Low Income Housing Institute
- Founded: 1991
- Founder: Frank Chopp, Michael Reichert and Scott Morrow
- Region served: six counties
- Executive director: Sharon Lee
- Website: https://www.lihihousing.org/

= Low Income Housing Institute =

American affordable housing developer

Low Income Housing Institute is a private non-profit affordable housing developer and owner, in Seattle, Washington, United States operating in six counties in the Puget Sound area. It operates 3,800 affordable housing units and the majority of tiny home villages in this region. Some of their villages faced controversies for allowing illegal drug use on site.

== History ==
Frank Chopp of the Fremont Public Association, Michael Reichert of Catholic Community Services, and Scott Morrow of SHARE co-founded LIHI in 1991.

Mynorthwest opined that homelessness is an industry and commented on LIHI executives' compensation. In 2018, executive director's salary was over $200,000.

In 2026, King County rescinded a $3 million grant for a new tiny home village from LIHI and gave it to Salvation Army due to LIHI's failure to secure a site in time.

=== Interbay Tiny Home Village ===
The village was established in 2017 on Port of Seattle property and operated by LIHI under contract with the City of Seattle.

In March 2026, a guest visiting a resident at Interbay village documented that the site has a tiny home used as a drug den. The tour video which exposed one of the tiny use being used as a drug consumption site became viral receiving over 100,000 views. Shortly after the video receiving attention, the guest has been excluded from the village. In May 2026, LIHI admitted the facility allows drug use and staff supervises use, citing it is a form of "harm reduction"

In August 2026, United States Marshals Service apprehended a fugitive who has been on the run for five years and secreting at the Interbay Tiny House Village. The fugitive was wanted for violating supervision conditions attached to his 2007 conviction for the rape of a 10 year old child. The suspect also had a separate warrant from the King County Sheriff's Office from June 2026 for failing to register as a sex offender.

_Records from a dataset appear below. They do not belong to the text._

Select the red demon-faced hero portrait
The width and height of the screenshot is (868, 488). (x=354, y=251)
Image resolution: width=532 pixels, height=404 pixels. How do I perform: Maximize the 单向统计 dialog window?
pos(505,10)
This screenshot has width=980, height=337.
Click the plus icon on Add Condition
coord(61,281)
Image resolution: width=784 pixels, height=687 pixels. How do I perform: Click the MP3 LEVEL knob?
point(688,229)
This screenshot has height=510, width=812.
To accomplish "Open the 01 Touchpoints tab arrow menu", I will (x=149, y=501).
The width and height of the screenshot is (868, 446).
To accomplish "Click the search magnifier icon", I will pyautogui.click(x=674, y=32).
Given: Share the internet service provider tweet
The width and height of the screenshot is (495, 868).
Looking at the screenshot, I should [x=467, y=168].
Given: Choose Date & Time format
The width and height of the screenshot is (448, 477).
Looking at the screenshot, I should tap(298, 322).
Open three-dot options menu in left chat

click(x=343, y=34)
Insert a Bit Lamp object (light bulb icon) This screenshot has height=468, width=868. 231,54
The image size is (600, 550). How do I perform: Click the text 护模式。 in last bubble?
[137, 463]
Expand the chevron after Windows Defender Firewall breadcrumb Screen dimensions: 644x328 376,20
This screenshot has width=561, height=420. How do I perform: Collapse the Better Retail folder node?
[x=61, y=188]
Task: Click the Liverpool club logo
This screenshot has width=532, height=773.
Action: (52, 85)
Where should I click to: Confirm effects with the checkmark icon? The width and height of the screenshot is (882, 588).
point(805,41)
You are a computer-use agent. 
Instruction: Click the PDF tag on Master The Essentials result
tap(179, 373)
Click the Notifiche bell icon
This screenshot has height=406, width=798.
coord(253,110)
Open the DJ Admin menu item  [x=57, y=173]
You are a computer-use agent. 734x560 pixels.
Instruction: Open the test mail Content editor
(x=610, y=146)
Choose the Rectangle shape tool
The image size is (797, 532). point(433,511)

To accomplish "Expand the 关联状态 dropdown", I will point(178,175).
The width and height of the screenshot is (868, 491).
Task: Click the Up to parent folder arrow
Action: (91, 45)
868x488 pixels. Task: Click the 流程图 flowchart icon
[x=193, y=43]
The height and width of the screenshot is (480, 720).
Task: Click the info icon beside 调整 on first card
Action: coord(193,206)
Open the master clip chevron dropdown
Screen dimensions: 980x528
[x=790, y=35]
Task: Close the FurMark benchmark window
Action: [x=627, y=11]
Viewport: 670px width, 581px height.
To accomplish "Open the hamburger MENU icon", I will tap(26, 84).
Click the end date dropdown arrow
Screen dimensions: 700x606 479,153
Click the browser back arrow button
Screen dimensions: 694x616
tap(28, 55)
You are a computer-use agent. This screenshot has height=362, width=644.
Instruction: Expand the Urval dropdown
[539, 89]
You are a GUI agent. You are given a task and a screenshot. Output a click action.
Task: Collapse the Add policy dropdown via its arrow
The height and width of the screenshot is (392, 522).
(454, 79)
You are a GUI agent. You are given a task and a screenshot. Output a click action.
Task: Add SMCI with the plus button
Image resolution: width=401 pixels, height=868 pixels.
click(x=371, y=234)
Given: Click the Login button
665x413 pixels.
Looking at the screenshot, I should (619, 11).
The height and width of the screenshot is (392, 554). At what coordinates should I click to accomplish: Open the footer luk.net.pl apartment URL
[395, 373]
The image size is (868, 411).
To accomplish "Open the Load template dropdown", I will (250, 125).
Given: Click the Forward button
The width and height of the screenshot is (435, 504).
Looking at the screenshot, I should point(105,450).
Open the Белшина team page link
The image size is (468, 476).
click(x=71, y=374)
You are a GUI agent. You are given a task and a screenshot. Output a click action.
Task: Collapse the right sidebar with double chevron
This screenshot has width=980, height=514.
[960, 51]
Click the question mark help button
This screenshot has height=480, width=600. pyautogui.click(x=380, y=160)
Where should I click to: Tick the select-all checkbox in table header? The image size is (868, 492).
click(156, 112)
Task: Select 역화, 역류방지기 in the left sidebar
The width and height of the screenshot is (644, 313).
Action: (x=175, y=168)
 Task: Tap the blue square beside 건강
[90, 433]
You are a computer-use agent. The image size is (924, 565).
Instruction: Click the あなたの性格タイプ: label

=== Camp Second Chance ===
Camp Second located in West Seattle was established in 2016. It is operated in a "self-managed" model with partner LIHI. In October 2024, a resident barricaded himself in one of the tiny homes and shot at staff through the door prompting a SWAT team response.

=== "low barrier" facilities ===
From 2017-2019, LIHI operated Licton Springs "low barrier" tiny home village where drinking as well as illegal drug use were formally allowed. Neighbors to the village reported it was nothing but problems for the surrounding community. It was controversial from the beginning as drug use was not allowed in any other city sanctioned encampments. By June 2018, it was closed to new admissions and by September 2018, 53 people lived there and 39 have been living for over a year and a decision was made by the city to not renew the permit. The village has been failing to place people into permanent housing expected by the city. Facilities like Licton Springs are what scholars refer to as "Housing First" where placing people into housing is prioritized before addressing drug use and other issues.

Licton Springs costed the city $600,000 in the first ten months it was in operation and calls for service for police on Licton Spring's block to increased by 62% in the year following its opening.

== Low income housing ==
The organization stood out in a 2017 survey for initiating more evictions than any other non-profit housing providers in Seattle. In 2017, it initiated 57 evictions for non-payment of rent. In addition, it stood out for seeking out legal fees from low income tenants in which legal fees with a median amount of $761 was tacked onto case where the median rent owed was $551.

== Toxic culture ==
One former employee complained of ongoing drug use, safety concerns and unsanitary conditions at LIHI's Aspen Court facility in Tacoma, Washington. The News Tribune interviewed former employees as well as past and current residents of the facility and all gave similar accounts and "a culture of intimidation and fear where management consistently undermined security and safety concerns, among other issues."

==Services==
The Low Income Housing Institute operates in six counties in Puget Sound region of Western Washington. As of March 2025, the organization operates 3,800 affordable housing and the vast majority of "tiny home villages" in the Puget Sound region.